=== Document section ===

Sand and Dust Storms Impact on Photovoltaic Panels in Saudi Arabia

Authors: Dr. Zakiah Radhi Alhajji (1), Dr. Platon Patlakas (2), Eng. Ioannis Alexiou(3,) Prof. Mohamed Elsayed Hafez (4)
Expert in Applied Climate studies at WMO Sand and Dust Storm Warning Regional Center, National Center for Meteorology, P.O. Box 2749, Jeddah, Saudi Arabia (1)
Research Associate at Department of Physics, National and Kapodistrian University of Athens, 15784, Athens, Greece (2)
Expert in Environmental Sciences at Aramco, P.O. Box 31311, Dhahran, Saudi Arabia (3)
Professor in the Department of Geography - Applied Climate, Faculty of Arts, King Saud University, P.O. Box 2456, Riyadh,11451 Saudi Arabia (4)

===

What you will do
a) Name every city that appears in the affiliation lines of the paper header.
b) Render the rows after the paper header as a numbered list, skipping any blank lines and leaving out the pictures.
The paper header and the rows that come after it are from unrelated sources.

=== Entries provided ===

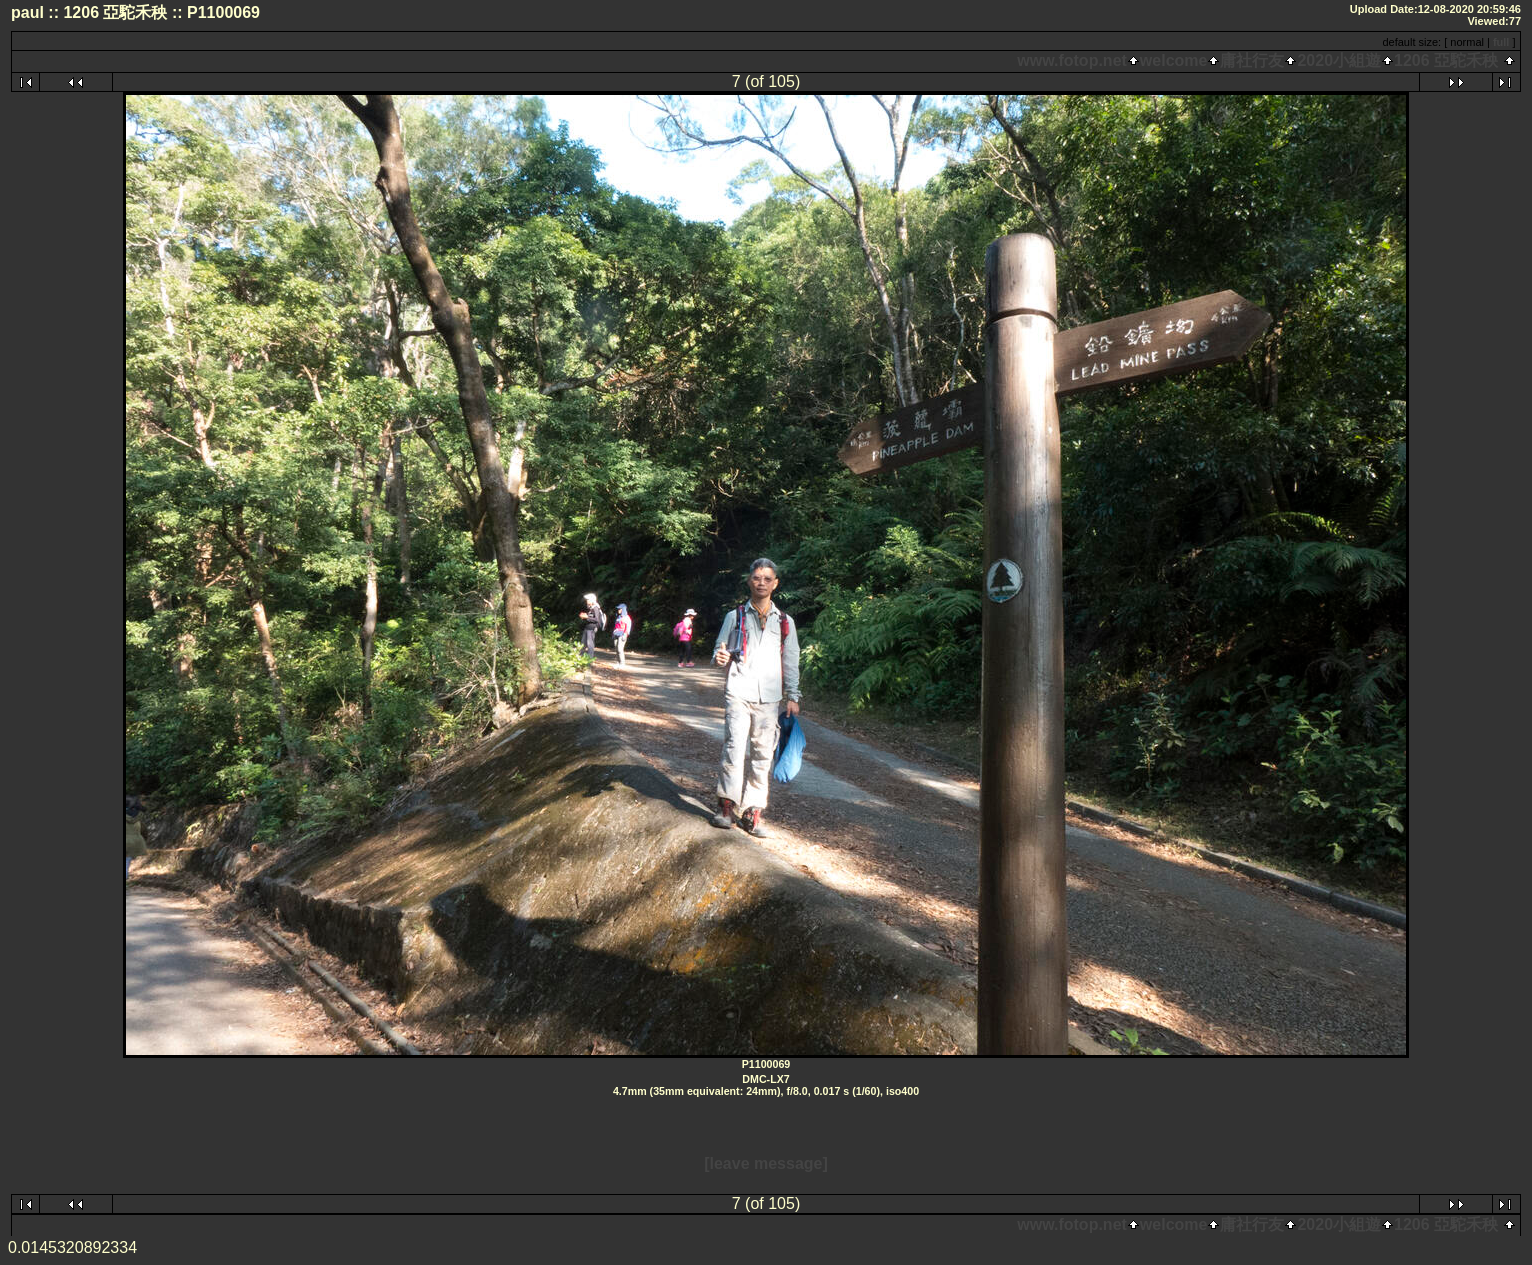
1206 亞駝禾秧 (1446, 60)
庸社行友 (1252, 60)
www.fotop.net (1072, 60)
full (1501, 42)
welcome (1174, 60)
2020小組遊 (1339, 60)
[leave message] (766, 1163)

===

Written responses
a) Jeddah, Athens, Dhahran, Riyadh

b)
1. 1206 亞駝禾秧 (1446, 60)
2. 庸社行友 (1252, 60)
3. www.fotop.net (1072, 60)
4. full (1501, 42)
5. welcome (1174, 60)
6. 2020小組遊 (1339, 60)
7. [leave message] (766, 1163)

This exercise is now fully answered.